その結果、フッ酸が含まれている液体試料の水素イオン濃度を連続測定する場合であっても、ガラス応答膜の使用期間を短めに見積もって頻繁にガラス応答膜を交換することによる手間やコストを省くことができる。また、突然測定が異常となるリスクを低減できる。
【0008】
ガラス応答膜の交換時期をユーザが判断する手間を省くためには、前記膜抵抗値及び前記温度に基づいて前記ガラス応答膜の交換時期を判断する判断部をさらに備えることが好ましい。
【0009】
本発明の具体的な実施態様としては、例えば、前記温度に基づいて、前記膜抵抗値を所定温度での膜抵抗値に換算し、この換算値に基づいて、前記ガラス応答膜の交換時期を判断するものを挙げることができる。
【0010】
前記測定装置が、前記膜抵抗値と、前記温度測定部で測定された温度との相関関係を記憶している記憶部をさらに備えていることが好ましい。
【0011】
前記記憶部が、前記ガラス応答膜の組成と前記膜抵抗値との相関関係をさらに記憶しているものとしても良い。
【0012】
ユーザがガラス応答膜の交換時期に気付きやすくするためには、前記換算値が予め設定された閾値以下になった場合に、警告を出すようにすることが好ましい。
【0013】
ガラス応答膜の交換頻度をより抑えるためには、スカンジウム、イットリウム、チタン、ジルコニウム、ハフニウム、ニオブ及びタンタルからなる群から選ばれる1種以上の元素を含むこととする等、前記ガラス応答膜をフッ酸に溶けにくい組成にしておくことが好ましい。
【発明の効果】
【0014】
本発明によれば、フッ酸を含む液体試料を測定するガラス応答膜の交換時期を判断することができるので、フッ酸を含む液体試料のpHを常時監視する必要がある場合等において、ガラス応答膜の交換頻度を従来よりも抑えることができる。
【図面の簡単な説明】
【0015】
【
図1】本発明の一実施形態に係る測定装置全体を示す模式図。
【
図2】本実施形態に係るガラス応答膜及びその周辺部を示す模式図。
【
図3】ガラス応答膜の膜抵抗値(実測値)の変化を示すグラフ。
【
図4】ガラス応答膜の膜抵抗値と温度との関係を示すグラフ。
【符号の説明】
【0016】
1 ・・・測定装置
2 ・・・ガラス電極
21・・・ガラス応答膜
3 ・・・比較電極
6 ・・・膜抵抗測定部
7 ・・・温度測定部
8 ・・・判断部
9 ・・・記憶部
S ・・・液体試料
【発明を実施するための形態】
【0017】
以下に、本発明の一実施形態について、図面を用いて説明する。
本実施形態に係る測定装置1は、例えば、
図1に示すように、フッ酸が含まれる可能性がある半導体工場等からの排水流路に配置されて、フッ酸が適切に中和されているかどうかを排水中の水素イオン濃度を連続測定することによって監視するものである。
【0018】
具体的に、測定装置1は、ガラス応答膜を備えたガラス電極2と、このガラス電極2とともに使用される比較電極3と、これらガラス電極及び比較電極から出力される電位差を測定することによってイオン濃度を算出する算出部4と、算出部4によって算出されたイオン濃度を表示する表示部5等を備えている。
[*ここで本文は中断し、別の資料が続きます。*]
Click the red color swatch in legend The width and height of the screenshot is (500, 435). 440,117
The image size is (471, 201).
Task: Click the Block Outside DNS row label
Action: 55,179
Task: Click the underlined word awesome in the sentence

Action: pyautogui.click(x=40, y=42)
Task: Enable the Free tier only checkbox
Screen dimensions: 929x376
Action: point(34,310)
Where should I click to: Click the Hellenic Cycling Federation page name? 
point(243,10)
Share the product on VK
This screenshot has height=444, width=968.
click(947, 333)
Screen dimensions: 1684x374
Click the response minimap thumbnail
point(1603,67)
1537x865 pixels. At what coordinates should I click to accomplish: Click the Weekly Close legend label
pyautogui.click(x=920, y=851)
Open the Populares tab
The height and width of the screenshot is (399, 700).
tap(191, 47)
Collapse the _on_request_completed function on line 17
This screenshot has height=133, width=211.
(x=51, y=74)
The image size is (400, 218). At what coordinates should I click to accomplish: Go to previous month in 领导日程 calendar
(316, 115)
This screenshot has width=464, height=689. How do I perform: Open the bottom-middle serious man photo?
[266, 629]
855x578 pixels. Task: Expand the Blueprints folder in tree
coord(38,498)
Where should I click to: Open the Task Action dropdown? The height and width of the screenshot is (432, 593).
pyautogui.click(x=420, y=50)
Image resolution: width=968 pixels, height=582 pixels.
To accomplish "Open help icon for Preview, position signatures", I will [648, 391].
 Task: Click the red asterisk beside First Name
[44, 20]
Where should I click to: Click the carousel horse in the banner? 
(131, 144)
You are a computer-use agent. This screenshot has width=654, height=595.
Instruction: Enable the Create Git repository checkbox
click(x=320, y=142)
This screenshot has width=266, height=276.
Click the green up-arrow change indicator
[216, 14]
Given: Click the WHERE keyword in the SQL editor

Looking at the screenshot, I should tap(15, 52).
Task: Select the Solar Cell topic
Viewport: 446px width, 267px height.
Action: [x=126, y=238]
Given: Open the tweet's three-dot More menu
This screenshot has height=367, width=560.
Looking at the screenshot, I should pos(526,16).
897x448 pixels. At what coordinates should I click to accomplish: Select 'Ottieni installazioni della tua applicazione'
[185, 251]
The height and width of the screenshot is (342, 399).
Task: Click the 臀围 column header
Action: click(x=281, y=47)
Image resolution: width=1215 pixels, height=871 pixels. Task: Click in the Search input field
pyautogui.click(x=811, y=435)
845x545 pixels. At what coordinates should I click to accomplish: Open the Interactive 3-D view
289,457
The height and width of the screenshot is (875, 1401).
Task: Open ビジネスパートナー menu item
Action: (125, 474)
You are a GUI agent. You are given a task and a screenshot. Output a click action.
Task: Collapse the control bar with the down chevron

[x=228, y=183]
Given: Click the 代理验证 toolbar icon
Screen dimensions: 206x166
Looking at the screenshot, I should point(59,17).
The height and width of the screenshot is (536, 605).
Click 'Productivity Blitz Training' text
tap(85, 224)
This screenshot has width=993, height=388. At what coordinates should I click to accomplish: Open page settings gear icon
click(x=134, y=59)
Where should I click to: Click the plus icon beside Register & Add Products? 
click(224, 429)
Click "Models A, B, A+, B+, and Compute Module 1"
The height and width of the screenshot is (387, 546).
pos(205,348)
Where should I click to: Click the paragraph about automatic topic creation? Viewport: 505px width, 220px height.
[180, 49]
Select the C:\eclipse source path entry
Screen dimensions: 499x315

なお、算出部4は、例えば、CPU、メモリ、入出力インターフェイス、AD変換器などを有するコンピュータを用いて構成されている。
【0019】
ガラス電極2及び比較電極3は、前述した排水流路P内等を流れる液体試料Sに浸漬するように配置されている。本実施形態では、
図1及び2に示すように、ガラス電極2と比較電極3が一体に形成された複合電極を使用している。
【0020】
ガラス電極2は、例えば、内部液と、内部液を収容する筐体と、内部液に浸漬するように設けられた内部極と、内部液と液体試料との間に配置されたガラス応答膜21とを備えている。本実施形態では、
図2に示すように、筐体に対して着脱可能な別部材に取り付けたガラス応答膜21を、この部材ごと、例えば、筐体に形成されたねじ穴にねじ込んで固定するチップ交換式のガラス応答膜21を使用している。
【0021】
比較電極3は、例えば、内部液と、内部液を収容する筐体と、内部液に浸漬するように設けられた内部極と、内部液と液体試料とを電気的に接続する液絡部31とを備えている。なお、液絡部31は、例えば、前記筐体に形成された貫通孔の内部に配置されたセラミック板等によって構成されている。本実施形態では、この液絡部31についても、筐体に対して着脱可能な別部材に取り付けられた液絡部31を、この部材ごと、例えば、筐体に形成されたねじ穴にねじ込んで固定するチップ交換式の液絡部31を使用している。
【0022】
そして、本実施形態に係る測定装置1は、ガラス応答膜21の膜抵抗値を測定する膜抵抗測定部6と、ガラス応答膜21が配置されている環境の温度を測定する温度測定部7と、これら膜抵抗測定部6で測定された膜抵抗値及び温度測定部7で測定された温度に基づいてガラス応答膜の交換時期を判断する判断部8とをさらに備えている。
【0023】
膜抵抗測定部6は、ガラス応答膜21の電気抵抗を測定する絶縁抵抗計61と膜抵抗算出部とを備えている。絶縁抵抗計61は、例えば、ガラス電極2と同じく液体試料Sに浸漬される白金線等の導電性材料を備えるものである。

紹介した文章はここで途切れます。